Niko’s share of the funding requirement for development of these projects is estimated at approximately $200 million between mid-2018 and mid-2020.
Under the joint operating agreement (JOA) between the three companies in the KG-D6 PSC, during the continuance of a default, the defaulting party shall not have a right to its share of revenue as it shall vest in and be the property of the non-defaulting parties who have paid to cover the amount in default.
“If the default under the D6 JOA is not cured on a timely basis and the non-defaulting parties request that Niko withdraw from the D6 PSC and JOA, then this will have a material adverse impact on the company’s stakeholders,” Niko added.

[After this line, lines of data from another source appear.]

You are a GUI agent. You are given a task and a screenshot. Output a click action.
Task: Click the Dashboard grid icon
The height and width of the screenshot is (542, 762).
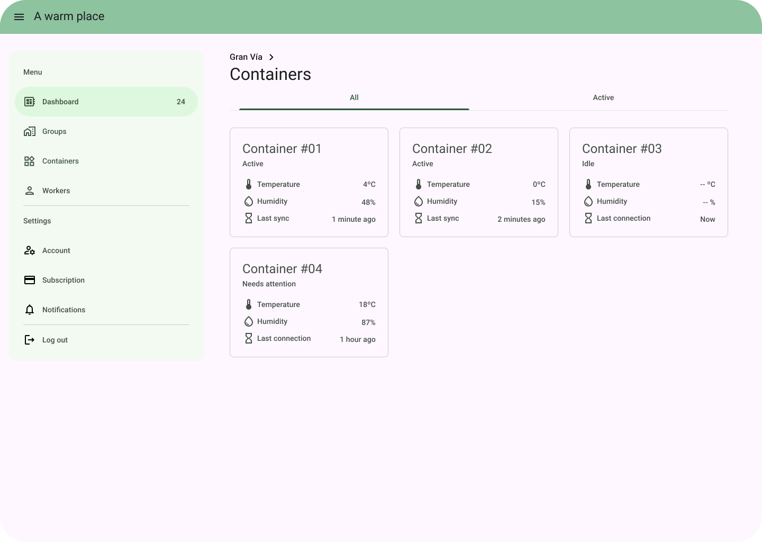pos(30,102)
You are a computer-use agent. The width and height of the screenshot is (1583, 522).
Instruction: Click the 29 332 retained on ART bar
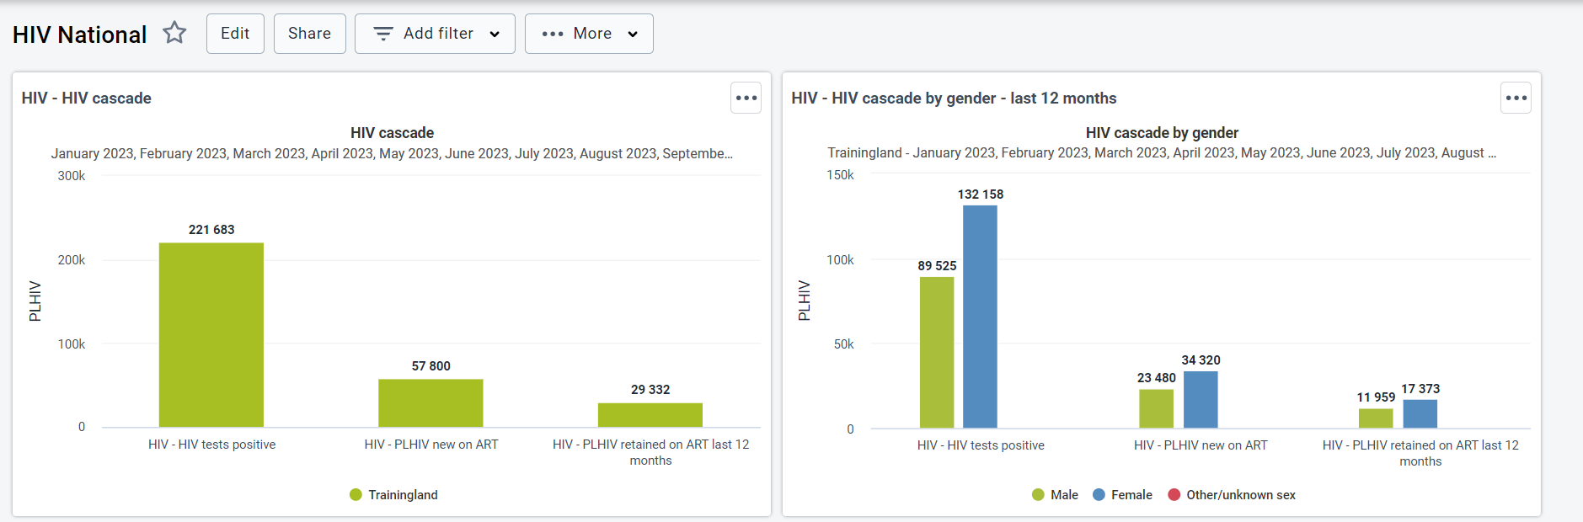(x=650, y=415)

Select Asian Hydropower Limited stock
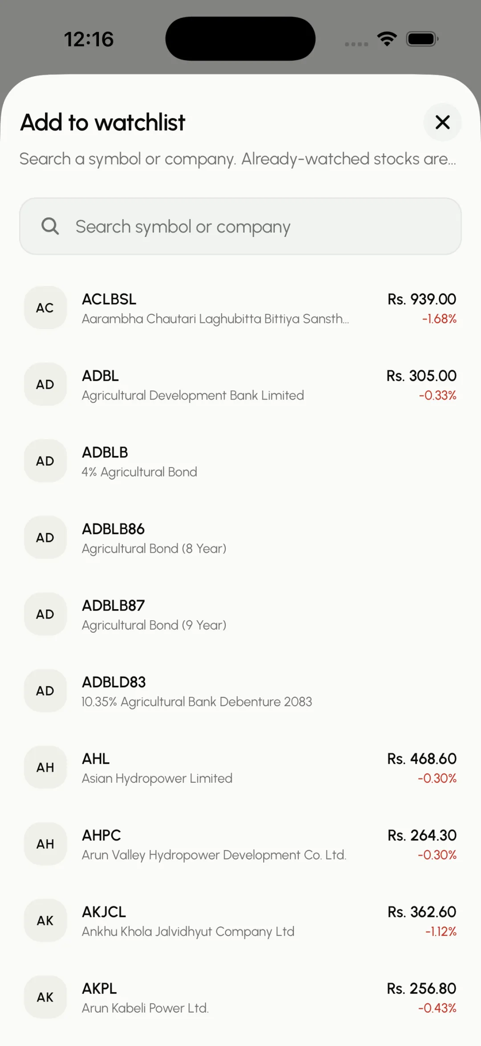point(241,767)
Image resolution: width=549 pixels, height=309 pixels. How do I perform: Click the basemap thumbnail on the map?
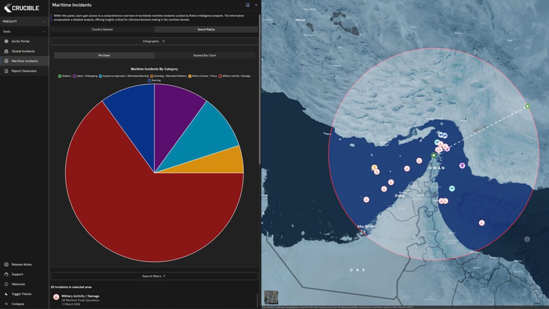[x=271, y=297]
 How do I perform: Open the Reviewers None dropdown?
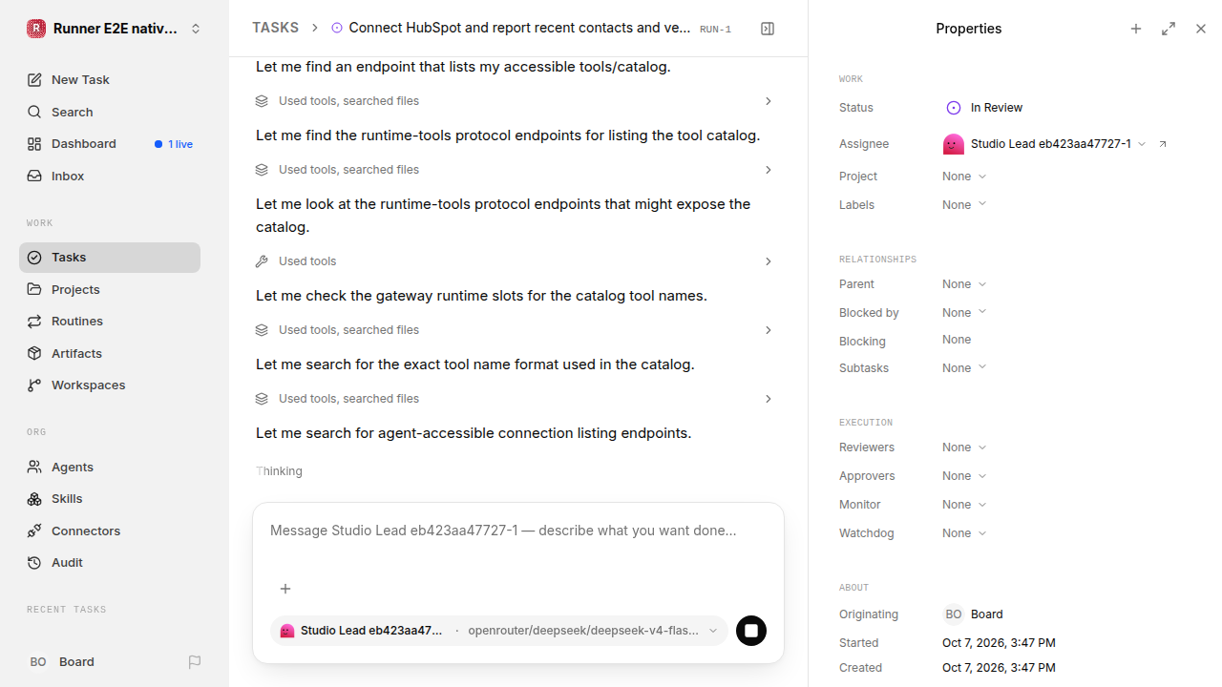coord(964,448)
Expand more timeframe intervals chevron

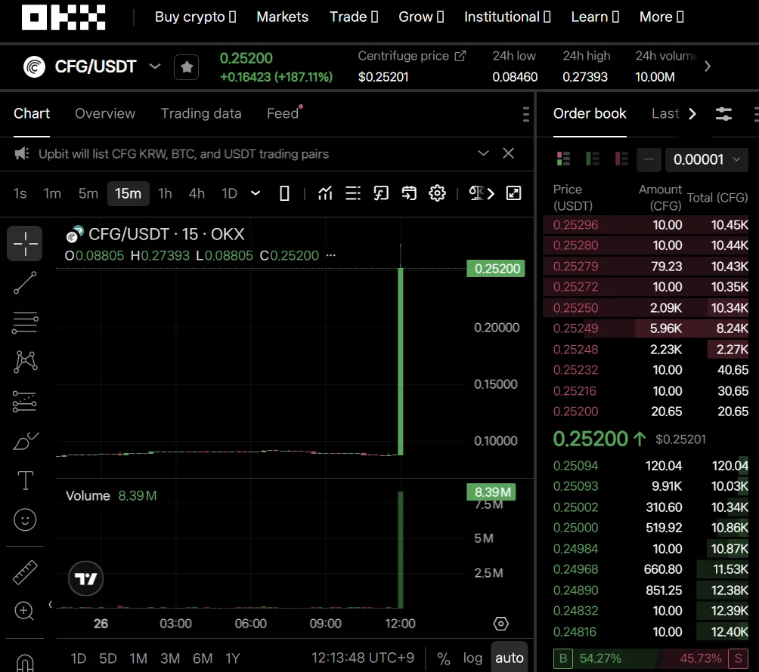pos(256,193)
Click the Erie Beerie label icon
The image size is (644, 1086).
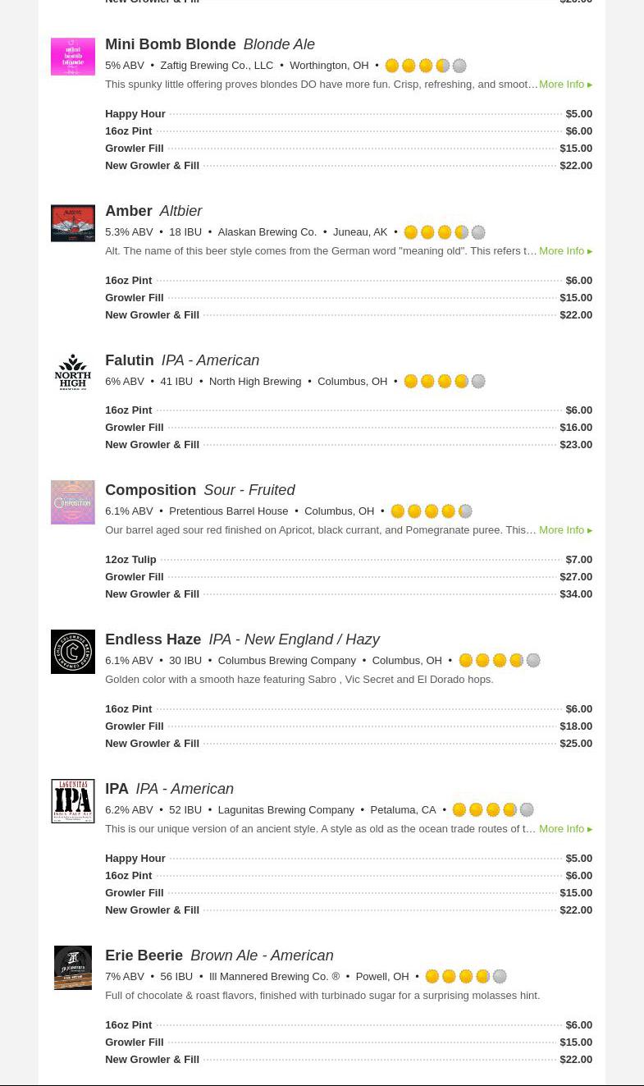point(73,968)
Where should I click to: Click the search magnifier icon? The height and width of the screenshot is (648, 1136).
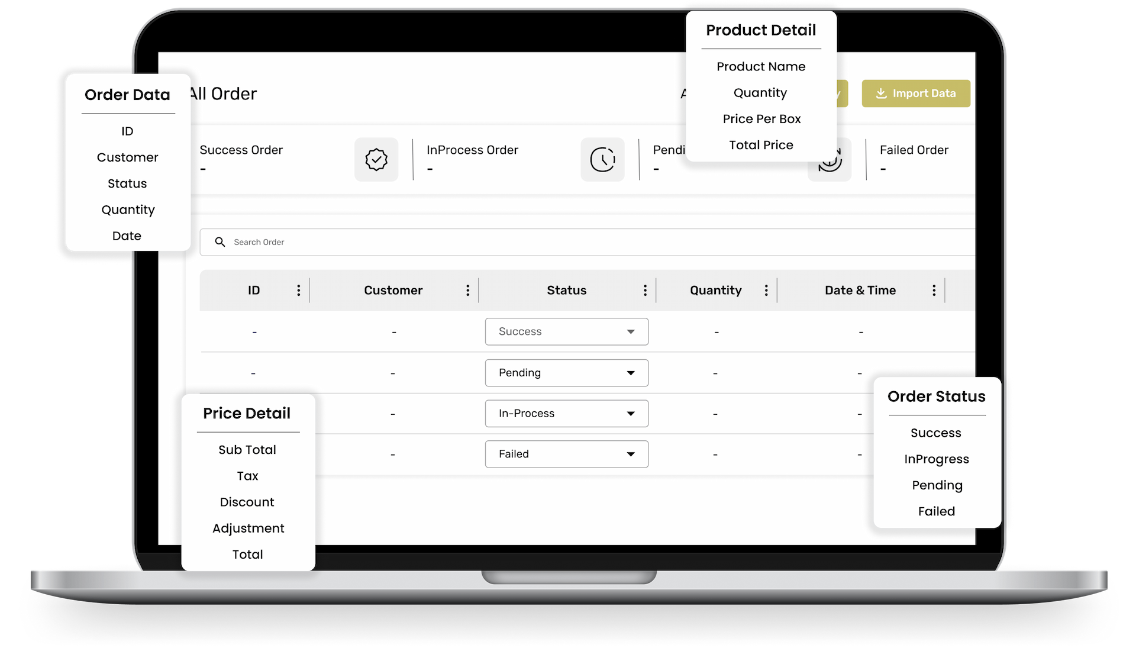click(x=220, y=242)
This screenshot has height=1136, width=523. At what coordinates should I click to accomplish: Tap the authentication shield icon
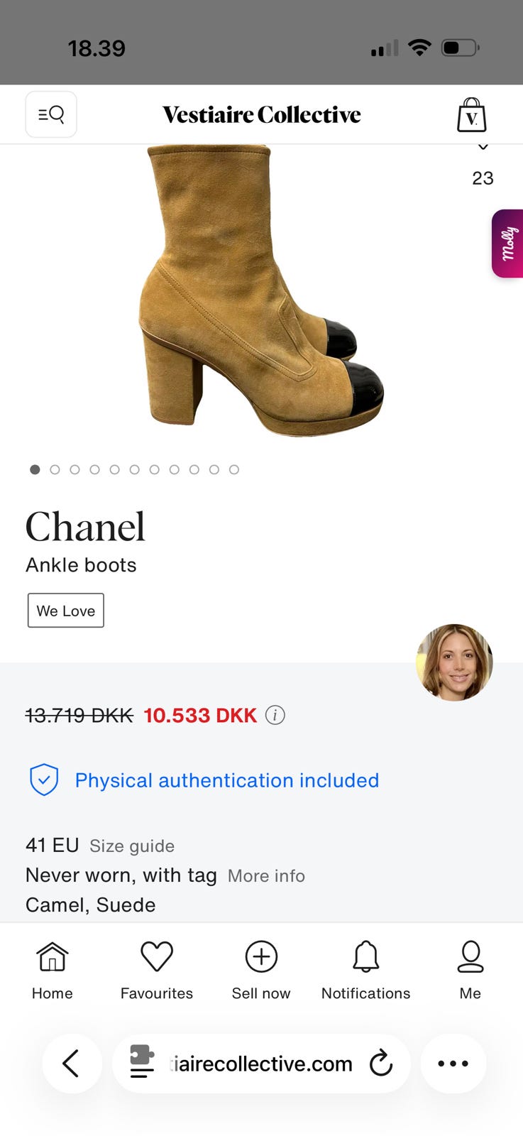[x=44, y=780]
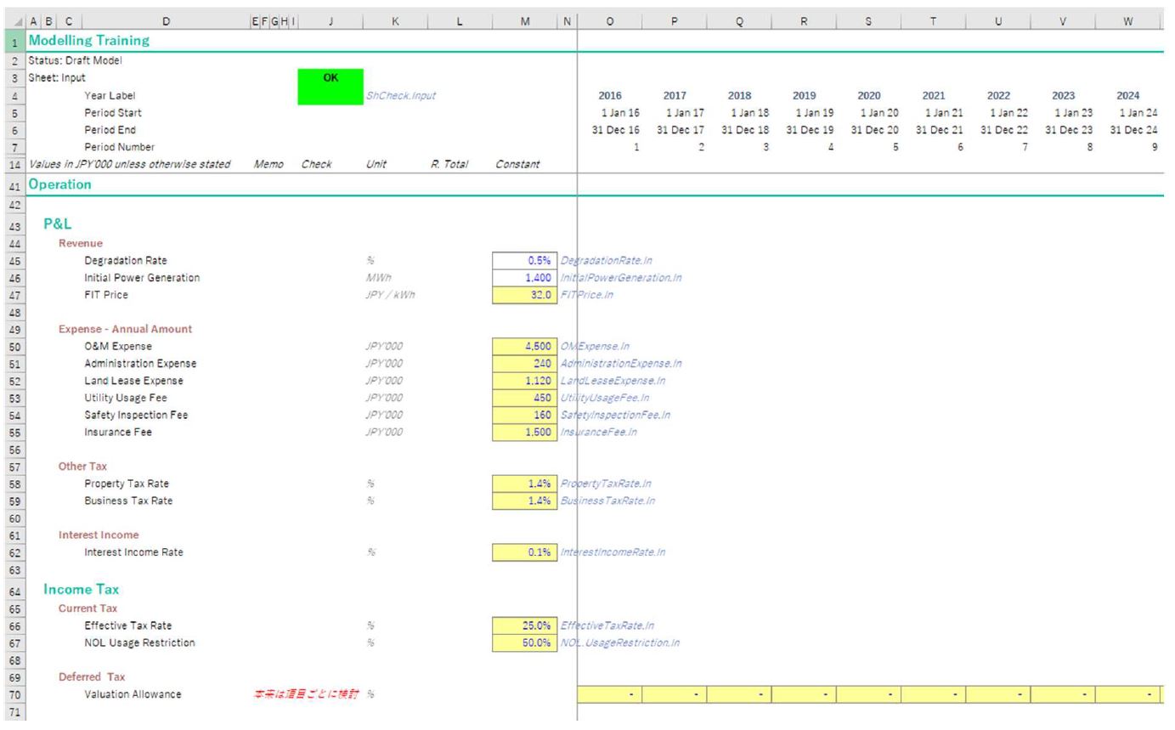
Task: Click the row 70 header
Action: point(14,694)
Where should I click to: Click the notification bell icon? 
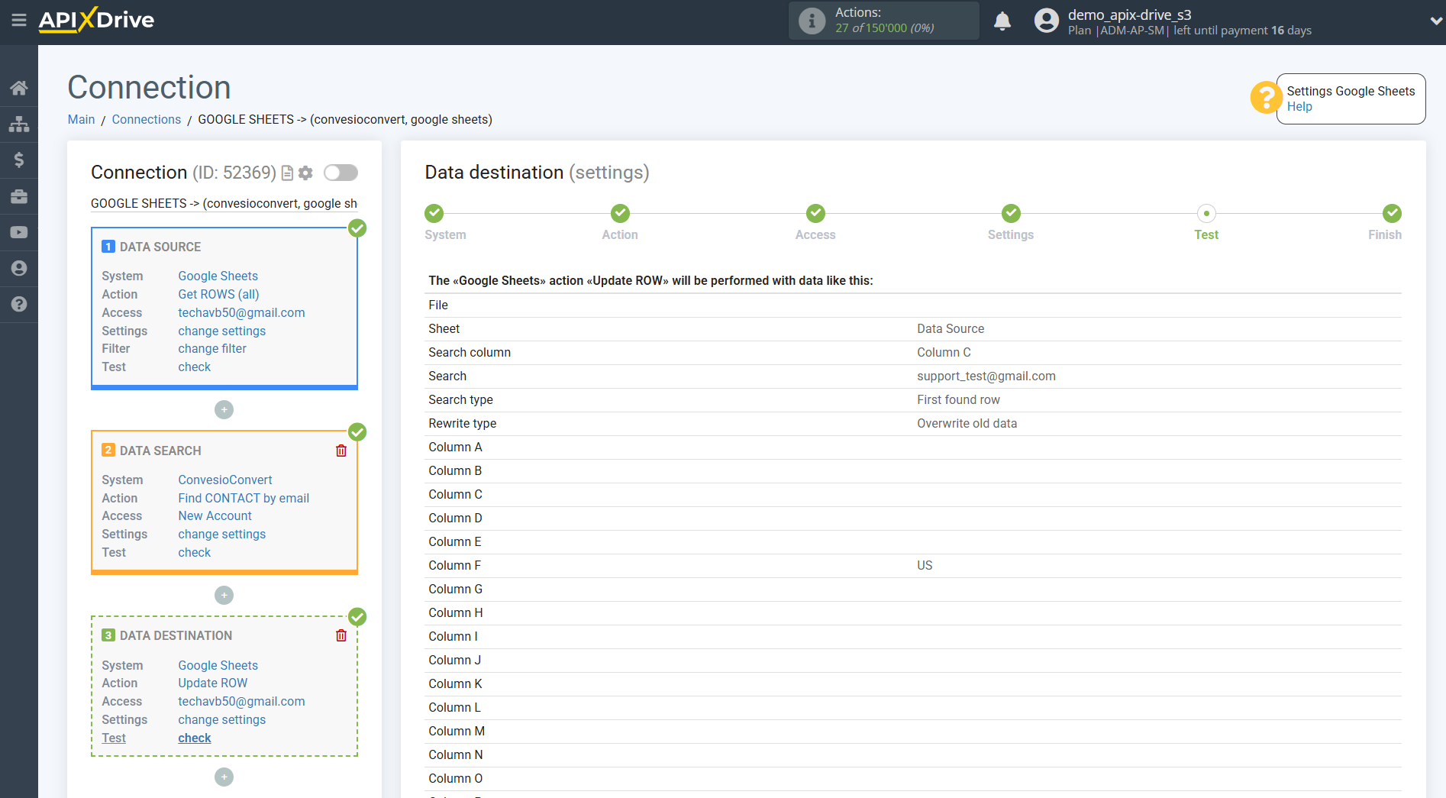coord(1002,21)
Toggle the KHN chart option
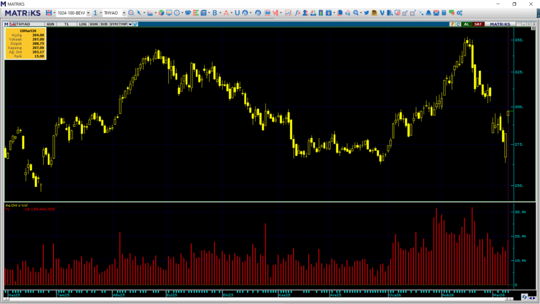This screenshot has width=540, height=304. [x=93, y=24]
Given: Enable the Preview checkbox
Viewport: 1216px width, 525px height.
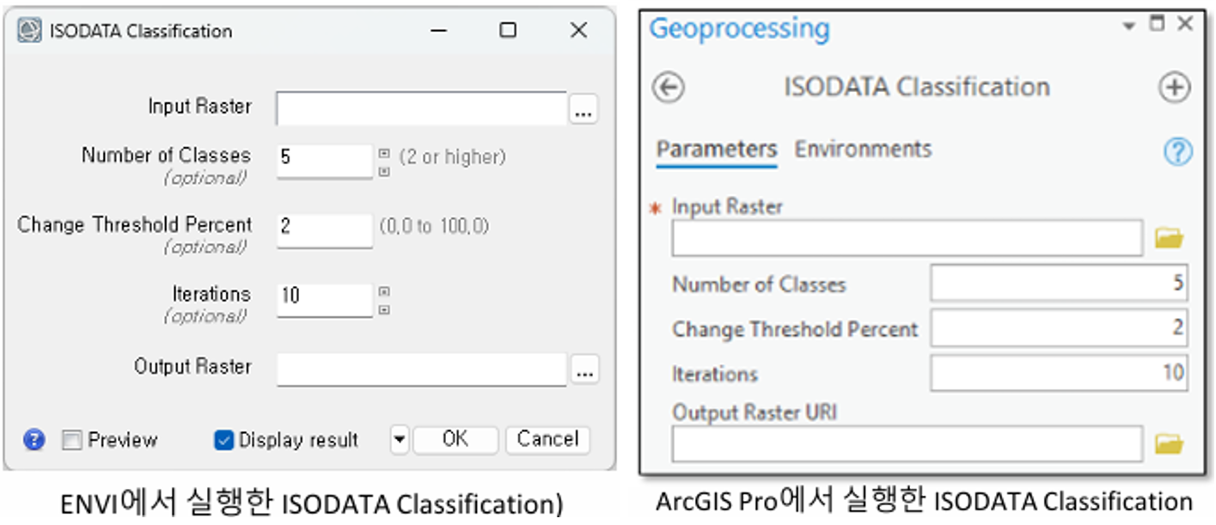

In September 2018, RIL had shuttered its only oilfield (MA field) in the KG-D6 block due to lack of any production. Production from the field has been in natural decline and facing various challenges due to high water production and sand ingress.
“The D6 block is dead now. If you look at the losses RIL has made in the block quarter after quarter, it’s staggering. Niko doesn’t have multiple avenues for cash flow and this has impacted its performance in India. Niko is one of the few international oilfield operators in India,” said an official from one of the participating companies in the D6 block. He spoke on the condition of anonymity.
The fields were predicted to last a minimum of 15 years but have been exhausted in less than a decade. In April-June 2018-19, the MA field contributed less than 0.1% in terms of revenue at the consolidated level, RIL said in September.
The Dhirubhai-26 (D-26), oil, gas and condensate deepwater discovery was made in 2006 and was India’s first deepwater development, entailing a water depth of up to 1,250 metre.
RIL had made 19 oil and gas discoveries in the KG basin, of which D26 or MA—the only oil discovery—was the first to begin production in September 2008. The Dhirubhai-1 and 3 (D1 and D3) gas fields went on-stream in April 2009.
RIL, along with its partner BP Plc, is now developing three sets of discoveries—R-Cluster, Satellite Cluster and MJ fields—in the KG-D6 block at a cost of ₹40,000 crore. These fields are expected to bring peak output of 30-35 million metric standard cubic metres per day, with gas set to flow from 2020.